Silicone rubber (VMQ / Q) is a synthetic elastomer derived from polydimethylsiloxane (PDMS) — a polymer backbone of alternating silicon and oxygen atoms. Unlike petroleum-based rubbers, silicone maintains its physical properties across an extreme temperature range from -60°C to +200°C, making it indispensable for applications where standard elastomers would fail.

Key Chemical Properties

Silicone’s unique Si-O backbone is inherently non-polar and highly thermally stable. This gives it exceptional resistance to UV radiation, ozone, weathering, and a wide range of chemicals. Critically, platinum-cured silicone contains no sulfur, nitrogen, or metallic accelerators — making it compatible with human tissue and regulatory food-contact standards.

Temperature Performance

Standard VMQ silicone maintains elastic performance from -60°C to +180°C continuously, with short-term peaks to +230°C. Compared to EPDM (max +150°C) and NBR (max +120°C), silicone is the only elastomer suitable for engine bay seals, industrial ovens, and autoclavable medical equipment simultaneously.

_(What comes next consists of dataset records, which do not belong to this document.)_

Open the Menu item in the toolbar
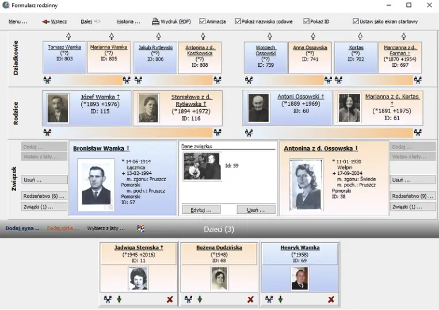 point(18,22)
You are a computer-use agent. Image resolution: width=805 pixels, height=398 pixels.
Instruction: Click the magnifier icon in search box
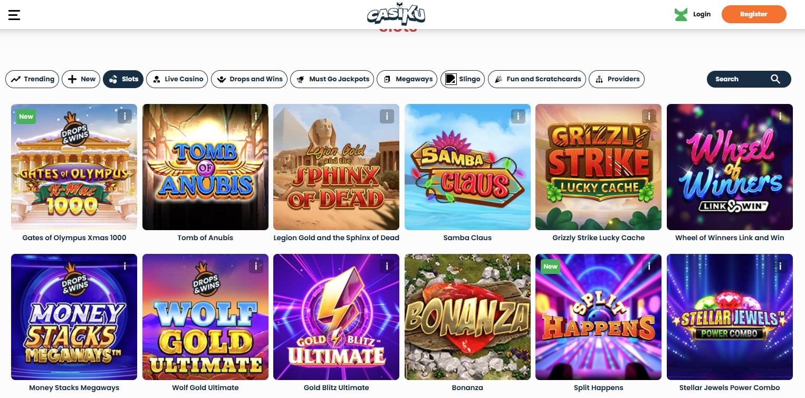tap(775, 79)
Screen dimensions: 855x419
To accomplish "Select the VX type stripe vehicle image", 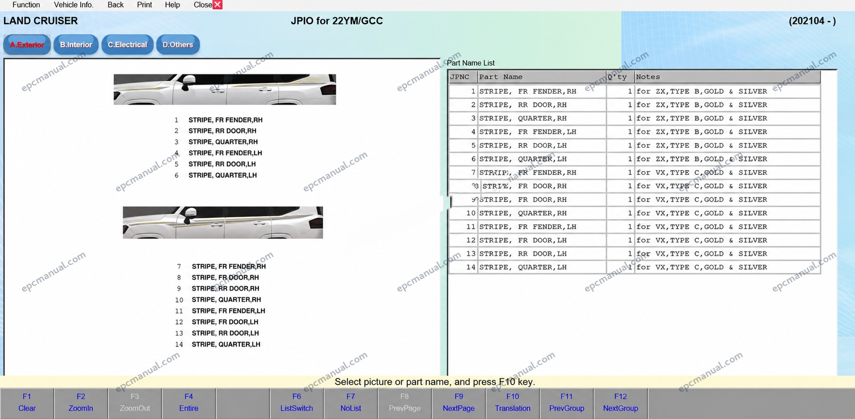I will click(x=223, y=223).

FDA & Food-Grade Compliance

Platinum-cured liquid silicone rubber (LSR) meets FDA 21 CFR 177.2600 and EU Regulation 10/2011 for food contact. These grades are free of plasticizers, heavy metal catalysts, and extractable organotin compounds — critical for baby products, food processing equipment, and pharmaceutical dispensing systems.

Typical Silicone Components

Blue Diamond manufactures silicone O-rings, gaskets, slit valves, diaphragms, peristaltic tubing, keypads, baking molds, and overmolded seals. Tolerances achievable in LSR injection molding reach ±0.05mm for precision medical applications.